Esta articulação com a demanda do Outro, estabelecida nesta regressão aos significantes prescritos, abre espaço para tratarmos do amor naquilo em que ele consiste, ou seja, “dar o que não se tem”. É isto que o analista tem para dar, nada! Mas, a verdade é que “nem mesmo este nada ele tem e por isso se paga a ele por esse nada”. Assim esta demanda vazia, intransitiva, será ainda mais pura e vai denotar a presença do analista ali, no momento em que o sujeito se cala, ou seja, quando “ele (o sujeito) recua até mesmo ante a sombra da demanda”. Esta presença vai, portanto, esclarecer que o analista não está ali para simplesmente frustrar o sujeito com seu silêncio, mas sim para que “reapareçam os significantes em que sua frustração está retida”. A presença do analista é uma presença na qual está implicada uma perda pura. Presença sem ganho, presença vazia que ex-siste para fazer reinar o objeto “a” que o analisante construiu em sua fantasia.

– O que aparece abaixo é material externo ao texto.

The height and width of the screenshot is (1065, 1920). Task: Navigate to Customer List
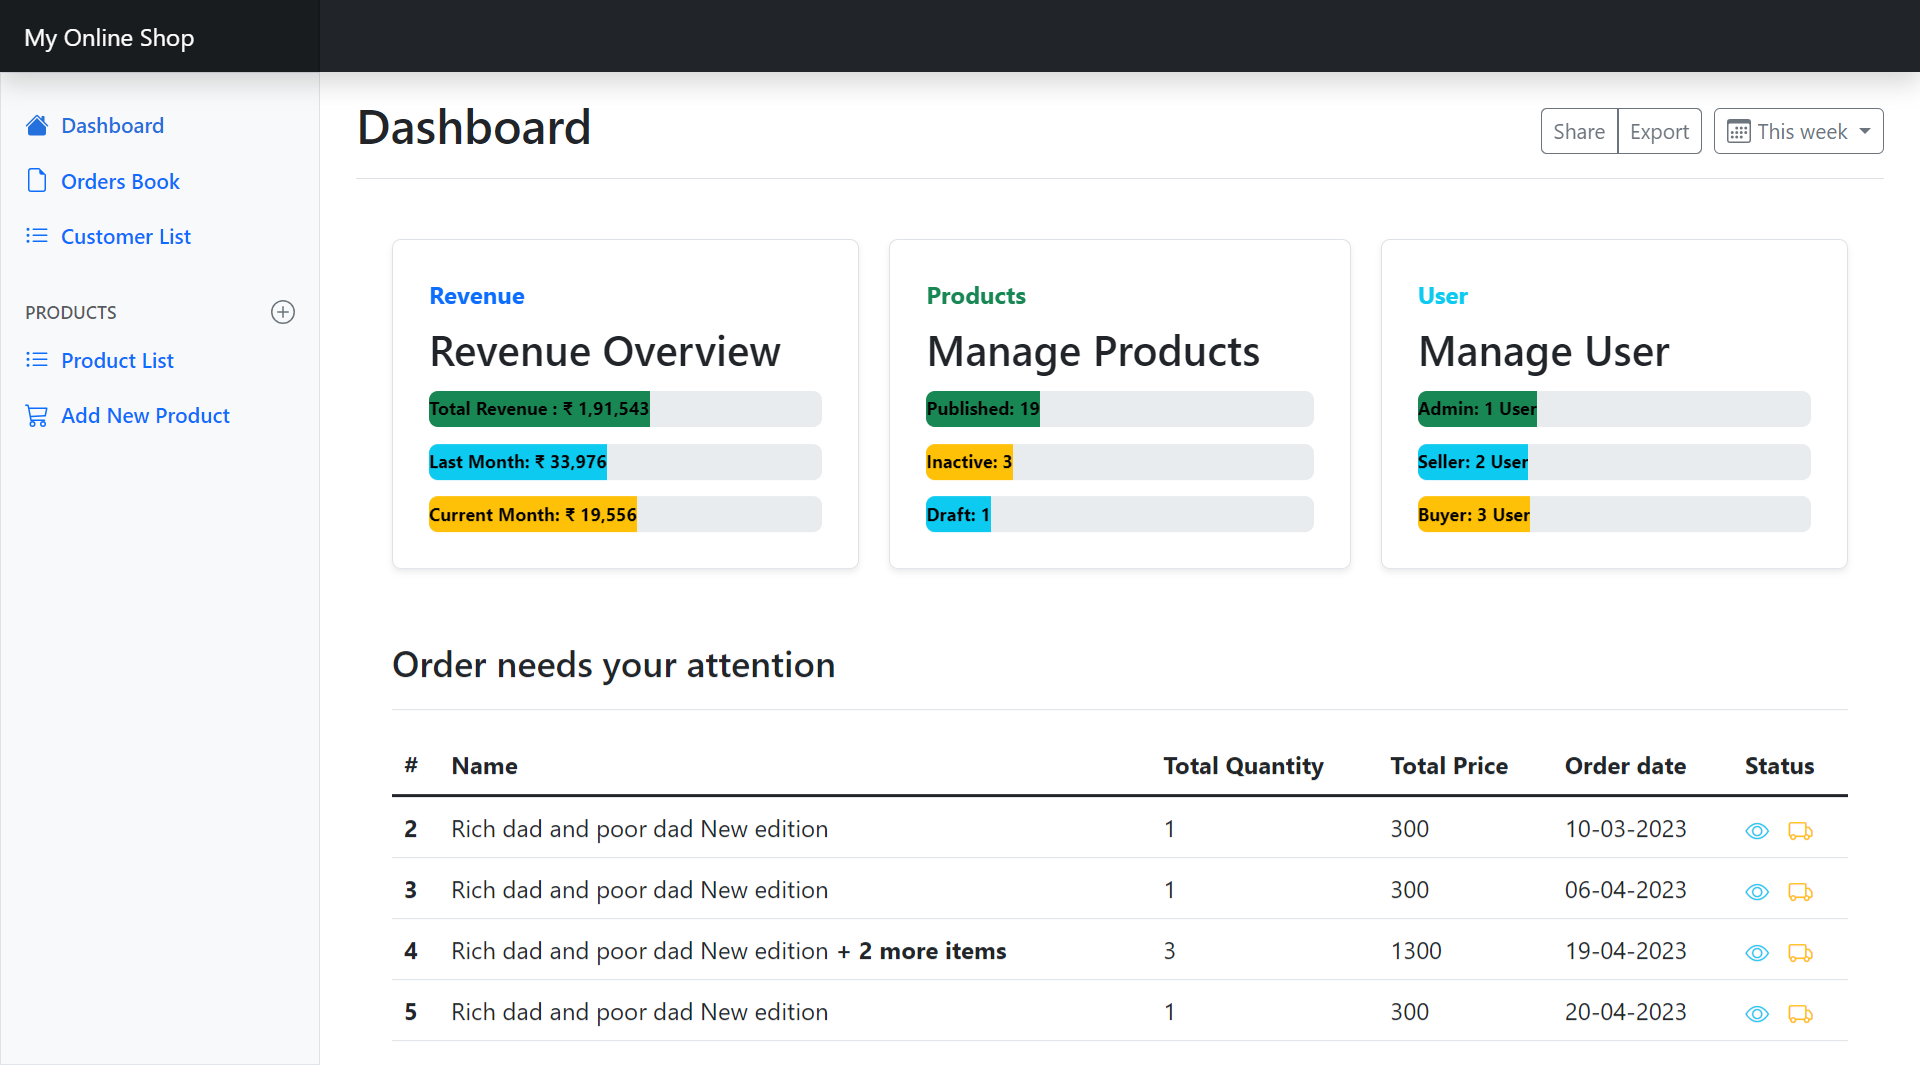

Numa análise só há um sujeito em questão e este sujeito vai ter que se haver com o resto que se produziu quando ele consentiu com a entrada do significante. A presença do analista se faz a partir do “desejo do analista” este desejo que é um vazio a ser sustentado como causa.
Na divisão 10, Lacan vai retomar as articulações da demanda ao campo do Outro, identificando este ao lugar onde a onipotência é exercitada na transformação da necessidade em desejo nos desfiladeiros significante, moldando-a e filtrando-lhe os elementos. Ali eles estarão distribuídos em dois registros – sincrônico, de oposição entre elementos irredutíveis; e diacrônico, de substituição e combinação. Mais uma vez vale a pena relembrar aqui que se está trabalhando um texto cuja referência é a primeira clínica, onde a primazia do significante é um fator importante. No entanto, também vale a pena notar que já se apresentam passagens que denotam o espaço aonde a segunda clínica vai se desenvolver. Um bom exemplo disto é a seqüência que temos aqui, logo após esta referência à diacronia e sincronia significantes: “a linguagem, se certamente não preenche tudo, estrutura a totalidade da relação inter-humana”. Este espaço será ampliado pelas articulações da divisão 11, quando Lacan critica, mais uma vez, a identificação ao analista como final de análise possível. Partindo do fato de que o supereu não é a fonte da realidade mas sim marcas ideais que permanecem no inconsciente como recalcadas, “na substituição das necessidades pelo significante”, afirma que toda e qualquer identificação ao analista “será sempre uma identificação aos significantes”. O analista estará, no entanto, restrito em sua ação à posição que lhe empresta o sujeito na transferência. Caso se insista no processo que se costuma chamar de reeducação emocional, o analista só vai repetir, ao querer o bem do sujeito, “aquilo em que ele foi formado, e até, ocasionalmente deformado”.
Dirigir uma análise a partir da figura obscena e feroz do Supereu, conclui Lacan, não deixa outra saída para o sujeito senão partir acreditando na recomendação de seu analista: “Vá em frente, agora você é um menino comportado”.